Um calote mais longo seria mais perigoso. Mark Zandi, da Moody’s, chama esse de um possível “momento tarp”, referindo-se ao segundo semestre de 2008, quando o Congresso não conseguiu aprovar o Programa de Alívio de Ativos Problemáticos (Tarf, na sigla em inglês) para socorrer os bancos, levando os mercados globais a desmoronar. A incapacidade contínua de aumentar o teto da dívida, mesmo depois de um calote ocorrer, pode ter um impacto semelhante.

O Conselho de Assessores Econômicos, uma agência da Casa Branca, estima que, nos primeiros meses após uma inadimplência, o mercado de ações cairia 45%. A Moody’s calcula que ele cairia em cerca de 20%, e que o desemprego aumentaria cinco pontos percentuais, o que significaria algo em torno de oito milhões de americanos perdendo seus empregos. O governo, limitado pelo teto da dívida, seria incapaz de responder à retração econômica com estímulos fiscais, levando a uma recessão mais profunda.

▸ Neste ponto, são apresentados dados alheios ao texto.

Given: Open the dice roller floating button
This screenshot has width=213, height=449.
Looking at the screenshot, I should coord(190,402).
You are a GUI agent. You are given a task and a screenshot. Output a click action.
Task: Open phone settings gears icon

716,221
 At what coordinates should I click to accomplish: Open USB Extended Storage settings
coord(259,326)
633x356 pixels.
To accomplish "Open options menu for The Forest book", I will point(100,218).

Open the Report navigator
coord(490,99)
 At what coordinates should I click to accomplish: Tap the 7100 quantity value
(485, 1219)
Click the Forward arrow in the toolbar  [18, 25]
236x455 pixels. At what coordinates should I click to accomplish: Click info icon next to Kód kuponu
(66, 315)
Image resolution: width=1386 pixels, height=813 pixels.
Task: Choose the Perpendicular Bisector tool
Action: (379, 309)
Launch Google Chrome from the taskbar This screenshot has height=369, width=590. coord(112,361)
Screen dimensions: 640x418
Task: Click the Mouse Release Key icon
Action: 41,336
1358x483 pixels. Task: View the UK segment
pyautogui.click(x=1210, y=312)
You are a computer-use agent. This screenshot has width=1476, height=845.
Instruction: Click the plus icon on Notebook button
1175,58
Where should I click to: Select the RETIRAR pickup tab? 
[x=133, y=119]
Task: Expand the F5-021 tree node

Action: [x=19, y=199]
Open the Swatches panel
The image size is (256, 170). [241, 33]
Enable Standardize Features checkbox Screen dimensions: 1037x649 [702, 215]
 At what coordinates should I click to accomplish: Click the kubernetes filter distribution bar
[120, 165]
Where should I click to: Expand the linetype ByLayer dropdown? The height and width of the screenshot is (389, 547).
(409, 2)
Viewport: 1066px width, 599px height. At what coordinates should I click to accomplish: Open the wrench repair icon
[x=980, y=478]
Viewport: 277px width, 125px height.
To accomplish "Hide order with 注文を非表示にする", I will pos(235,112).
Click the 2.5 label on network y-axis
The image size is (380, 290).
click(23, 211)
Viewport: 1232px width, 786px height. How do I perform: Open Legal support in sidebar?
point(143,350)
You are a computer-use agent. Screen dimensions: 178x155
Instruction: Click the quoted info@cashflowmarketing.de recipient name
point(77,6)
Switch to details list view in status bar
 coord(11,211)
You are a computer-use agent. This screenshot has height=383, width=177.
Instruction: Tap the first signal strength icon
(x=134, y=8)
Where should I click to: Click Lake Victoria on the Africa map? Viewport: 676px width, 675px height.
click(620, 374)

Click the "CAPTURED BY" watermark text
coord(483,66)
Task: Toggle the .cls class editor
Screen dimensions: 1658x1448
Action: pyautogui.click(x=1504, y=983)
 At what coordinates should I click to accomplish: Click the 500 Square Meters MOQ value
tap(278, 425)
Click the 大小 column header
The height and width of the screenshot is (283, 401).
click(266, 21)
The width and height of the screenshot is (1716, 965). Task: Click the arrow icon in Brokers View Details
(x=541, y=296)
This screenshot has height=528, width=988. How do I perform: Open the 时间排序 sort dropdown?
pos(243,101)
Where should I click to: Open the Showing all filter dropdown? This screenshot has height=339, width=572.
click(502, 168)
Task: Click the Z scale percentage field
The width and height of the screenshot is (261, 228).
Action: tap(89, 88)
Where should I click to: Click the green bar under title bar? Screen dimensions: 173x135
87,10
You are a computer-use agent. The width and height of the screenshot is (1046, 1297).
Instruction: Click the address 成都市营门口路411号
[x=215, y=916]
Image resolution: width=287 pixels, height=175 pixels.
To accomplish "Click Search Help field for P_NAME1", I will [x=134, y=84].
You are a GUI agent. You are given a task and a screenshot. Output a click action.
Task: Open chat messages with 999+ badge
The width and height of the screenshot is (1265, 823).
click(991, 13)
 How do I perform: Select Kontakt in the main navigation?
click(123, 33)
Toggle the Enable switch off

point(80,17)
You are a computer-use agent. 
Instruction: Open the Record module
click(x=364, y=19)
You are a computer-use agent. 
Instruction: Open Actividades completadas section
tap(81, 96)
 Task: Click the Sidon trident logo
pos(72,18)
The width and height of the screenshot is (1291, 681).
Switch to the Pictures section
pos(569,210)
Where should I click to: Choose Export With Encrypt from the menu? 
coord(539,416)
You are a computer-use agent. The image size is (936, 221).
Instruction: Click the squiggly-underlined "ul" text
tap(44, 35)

Uma avalanche de rebaixamentos de classificações de crédito agravaria esses problemas. Em 2011, durante um impasse anterior sobre o teto da dívida, a Standard & Poor’s rebaixou a classificação dos EUA para um nível abaixo de sua maior avaliação, o AAA. Após um calote, as agências de classificação de risco estariam sob imensa pressão para seguirem o exemplo. Isso poderia levar a uma reação em cadeia terrível. Instituições apoiadas pelo governo americano, como a Fannie Mae, uma fonte crucial de crédito hipotecário, também seriam rebaixadas, o que seria traduzido em taxas de hipotecas mais elevadas e enfraquecimento do importantíssimo setor imobiliário. Os rendimentos dos títulos corporativos disparariam à medida que os investidores saíssem correndo em busca de dinheiro. Os bancos recuariam em seus empréstimos. O pânico se espalharia.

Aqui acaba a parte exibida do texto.